Monday, Jan. 24, 1994
Magic From a Wizard's Brew
By Guy Garcia
Despite its macabre name, Dead Can Dance is not a satanic disco band. And while there is plenty of dark magic on Into the Labyrinth, there are no banshee vocals or pounding beats. Instead, Dead Can Dance taps the ecstatic power of Middle Eastern devotional music, Gregorian chant and Celtic canticle to forge a mesmerizing sound that seems to transcend centuries and cultures. Pulsing with primal rhythms, layered keyboards and ululating vocals, this is World Beat music with a mystical edge.
Dead Can Dance consists of Brendan Perry and Lisa Gerrard, who teamed up 12 years and six albums ago. Theirs is an unusual collaboration. Perry lives in Ireland, Gerrard in Australia; the two trade letters and tapes before going into the studio. "We make records because we still have a lot of demons to exorcise," explains Perry. On The Wind That Shakes the Barley, an 18th century Irish song written to commemorate an uprising against the British, Gerrard's echoing a cappella is like a cold wind blowing over unmarked graves. Yulunga (Spirit Dance) begins with ominous droning and then, adding drums, shakers and Gerrard's serpentine singing, builds until its swirling patterns evoke the hypnotic gyrations of a belly dancer. The North African mood of The Spider's Stratagem is embellished by sinuous webs of violins, drifting voices and pattering percussion.

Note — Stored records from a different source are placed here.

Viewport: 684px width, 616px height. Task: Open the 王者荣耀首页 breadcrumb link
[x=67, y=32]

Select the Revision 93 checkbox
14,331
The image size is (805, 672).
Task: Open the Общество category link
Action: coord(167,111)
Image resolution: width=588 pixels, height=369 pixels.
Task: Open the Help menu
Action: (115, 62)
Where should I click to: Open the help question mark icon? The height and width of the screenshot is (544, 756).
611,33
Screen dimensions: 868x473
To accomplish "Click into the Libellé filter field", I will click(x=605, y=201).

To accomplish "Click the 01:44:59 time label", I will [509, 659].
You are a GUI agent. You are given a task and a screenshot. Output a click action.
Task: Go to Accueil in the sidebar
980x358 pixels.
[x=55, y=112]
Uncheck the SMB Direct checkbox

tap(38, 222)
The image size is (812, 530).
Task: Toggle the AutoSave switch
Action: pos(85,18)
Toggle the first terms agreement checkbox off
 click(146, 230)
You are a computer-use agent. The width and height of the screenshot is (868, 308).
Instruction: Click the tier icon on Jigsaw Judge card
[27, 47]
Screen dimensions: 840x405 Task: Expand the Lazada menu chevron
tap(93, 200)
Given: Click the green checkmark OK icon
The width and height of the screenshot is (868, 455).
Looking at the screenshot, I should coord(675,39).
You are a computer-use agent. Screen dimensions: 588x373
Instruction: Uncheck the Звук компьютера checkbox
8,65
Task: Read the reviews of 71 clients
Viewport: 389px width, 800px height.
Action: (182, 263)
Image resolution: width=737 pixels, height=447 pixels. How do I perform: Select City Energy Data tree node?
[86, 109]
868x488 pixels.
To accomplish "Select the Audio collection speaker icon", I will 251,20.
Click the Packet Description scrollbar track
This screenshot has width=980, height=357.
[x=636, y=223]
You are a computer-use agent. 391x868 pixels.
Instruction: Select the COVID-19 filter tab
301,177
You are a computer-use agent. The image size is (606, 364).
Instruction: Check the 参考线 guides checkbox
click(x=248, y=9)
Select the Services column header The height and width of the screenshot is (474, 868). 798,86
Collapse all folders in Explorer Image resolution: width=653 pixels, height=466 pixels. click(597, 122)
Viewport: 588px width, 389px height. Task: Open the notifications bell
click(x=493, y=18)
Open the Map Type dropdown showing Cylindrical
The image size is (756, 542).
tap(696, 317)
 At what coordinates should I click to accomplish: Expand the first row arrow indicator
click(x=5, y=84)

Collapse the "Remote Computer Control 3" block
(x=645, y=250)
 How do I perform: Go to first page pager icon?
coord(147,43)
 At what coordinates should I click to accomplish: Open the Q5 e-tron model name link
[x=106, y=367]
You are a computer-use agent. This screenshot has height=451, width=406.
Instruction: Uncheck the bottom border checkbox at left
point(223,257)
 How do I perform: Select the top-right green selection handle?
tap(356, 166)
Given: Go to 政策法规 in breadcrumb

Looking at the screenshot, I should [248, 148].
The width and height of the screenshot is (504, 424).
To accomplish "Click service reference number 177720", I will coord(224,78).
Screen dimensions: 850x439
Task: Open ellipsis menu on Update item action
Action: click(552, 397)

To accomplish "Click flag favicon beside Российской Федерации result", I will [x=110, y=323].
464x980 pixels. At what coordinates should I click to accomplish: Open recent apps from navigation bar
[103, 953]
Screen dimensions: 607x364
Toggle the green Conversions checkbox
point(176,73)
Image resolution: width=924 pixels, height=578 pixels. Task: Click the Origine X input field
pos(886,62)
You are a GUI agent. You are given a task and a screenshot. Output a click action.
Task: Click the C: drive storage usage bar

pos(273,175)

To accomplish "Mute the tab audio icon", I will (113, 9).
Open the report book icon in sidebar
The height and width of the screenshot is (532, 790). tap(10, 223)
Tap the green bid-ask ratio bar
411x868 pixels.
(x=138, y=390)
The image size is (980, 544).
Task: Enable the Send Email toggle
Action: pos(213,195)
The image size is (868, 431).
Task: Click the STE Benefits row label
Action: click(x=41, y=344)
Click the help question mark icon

Perry and Gerrard decided to call their duo Dead Can Dance when they saw a ritual mask from New Guinea. Says Perry: "The mask, though once a living part of a tree, is dead. Nevertheless, it has, through the artistry of its maker, been imbued with a life force of its own." Into the Labyrinth does not always carry so powerful a thrust, but its exotic elements fuse and cast a spell of breathless gravity.